Back then, my remote access was mostly across POTS (56k) and BRI (128k) 
connections.

Since then, I've tried most of the Windows clients and servers. For my 
purposes UltraVNC (uvnc.com) is much superior to the others. The client is 
robust across remote connections using ssh tunnels. The server was the first 
to work reasonably on Vista and tends to keep up with Microsoft better than 
the others, in my experience. Tiger (Tight) was my second favorite(s), and I 
still use them occasionally, mostly on older machines that I setup before 
using Ultra.

The biggest VNC drawbacks from my perspective have been
- security (alleviated by ssh tunneling)
- lack of macOS versions as robust as UltraVNC on Windows
- Windows with RDP interfering with VNC server

With recent macOS, Apple includes a pretty good basic VNC client, “Screen 
Sharing”, and a very good VNC server as “Apple Remote Desktop”. Screen 
Sharing doesn’t feel as responsive as the better clients on Windows, e.g., 
TightVNC and UltraVNC, and omits refresh options and other useful features. 
(Reportedly, there are plans for UltraVNC for macOS. There is a Java version 
of TightVNC that will run on macOS, but overall doesn’t seem as responsive 
as Screen Sharing. I just discovered while writing this that there is a 
TigerVNC dmg, so I plan to try that.)

When I upgraded an XP Pro machine to Vista Pro, I discovered that Vista Pro 
wouldn't allow the UltraVNC server to run. That forced me to get acquainted 
with RDP, and I was pleasantly surprised.

I knew that RDP had existed, but also knew that RDP was based on ITU-T 
T.128. With all the complexity associated with T.120, I had stayed away from 
RDP. (20+ years ago I wrote a chapter in Mainstream Videoconferencing, 
http://notes.technologists.com/notes/2008/02/14/mainstream-videoconferencing-available-again/, 
trying to make T.120 more accessible than the ITU-T docs. The T.128 doc is 
at http://www.itu.int/rec/T-REC-T.128-200806-I/en.)

T.120 work started when the principals assumed that videoconferencing over 
POTS (H.324) would become prominent, and T.120 was intended to work on POTS 
connections. So it is not surprising to think of RDP as "snappy" on cascaded 
WiFi connections.

I use RDP quite a bit to access Windows machines that don't allow/interfere 
with UltraVNC server. (Just now I tried to get UltraVNC server to work on a 
machine running Windows 10 Pro, and failed.)

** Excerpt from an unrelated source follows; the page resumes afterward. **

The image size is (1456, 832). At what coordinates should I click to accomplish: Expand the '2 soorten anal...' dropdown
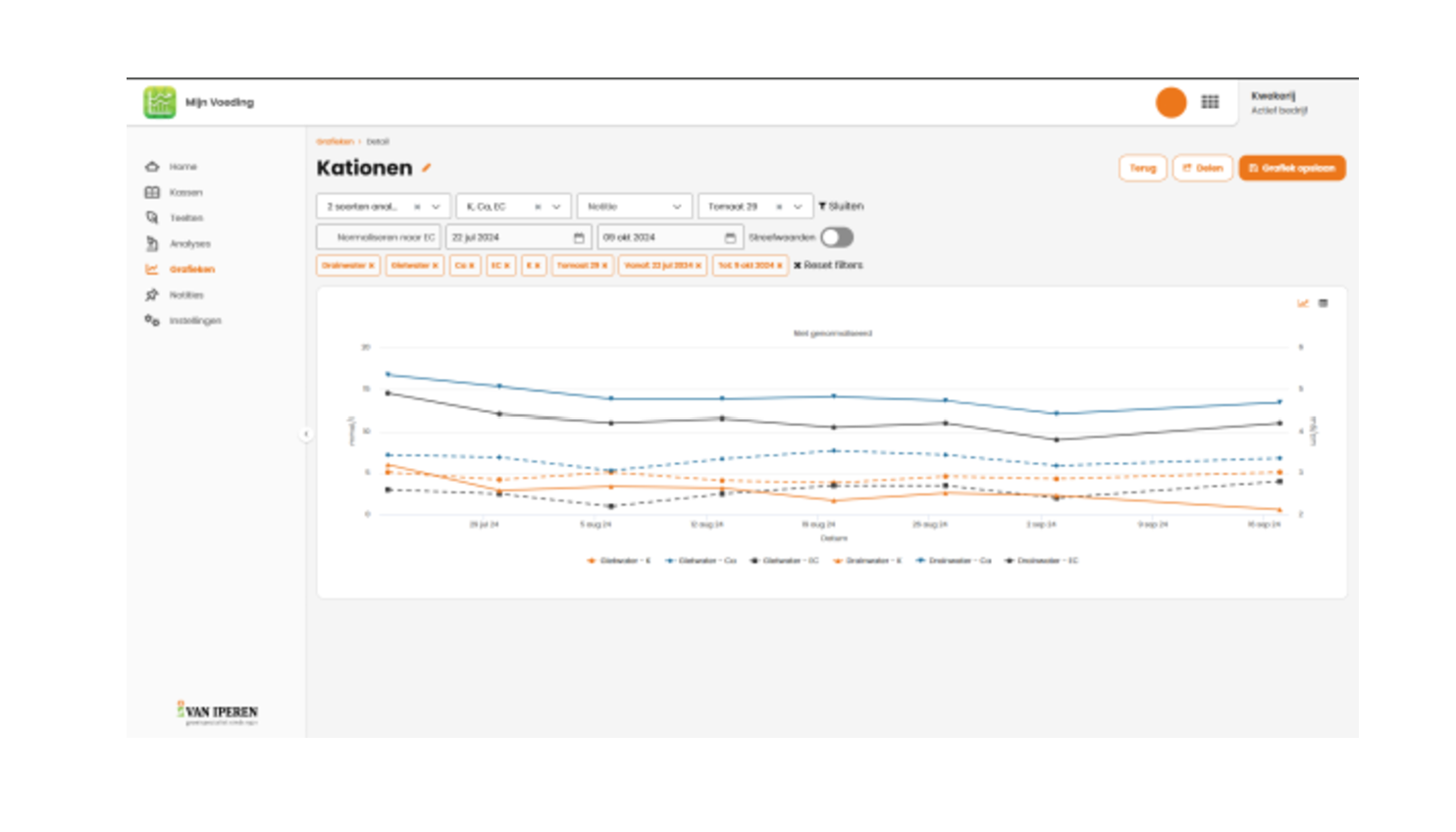pos(436,207)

Besides that Windows VNC interference, the main disadvantage of RDP in my 
experience is lack of (freely available?) servers for Windows Home, macOS 
and Linux.

When my primary Windows laptop failed, I decided to try a MacBook Pro. 
Mostly I've liked it and have liked the RDP client. Some people disparage 
the (Microsoft supplied) RDP client as inferior to the Windows client. The 
specifics of their complaints don't matter on my MacBook, but I can imagine 
they would be bothersome on an iMac or other larger screen.

Charlie

-----Original Message----- 
From: Larry McVoy
Sent: Friday, March 17, 2017 11:21 AM
To: Arthur Krewat
Cc: tuhs at minnie.tuhs.org
Subject: Re: [TUHS] X, Suntools, and the like

On Fri, Mar 17, 2017 at 10:39:21AM -0400, Arthur Krewat wrote:
>
> On 3/16/2017 8:13 PM, Larry McVoy wrote:
> >I'd be stoked if X11 had an RDP extension or something. I have no idea if
> >that makes sense but RDP is the shit.
>
> Check out VNC - you run a "server" on the remote side, and the VNC client
> on
> the client side. The advantage is that everything you run stays running on
> the remote side.

Unless VNC has evolved it's just nowhere near as snappy as RDP.  Can anyone
speak to that?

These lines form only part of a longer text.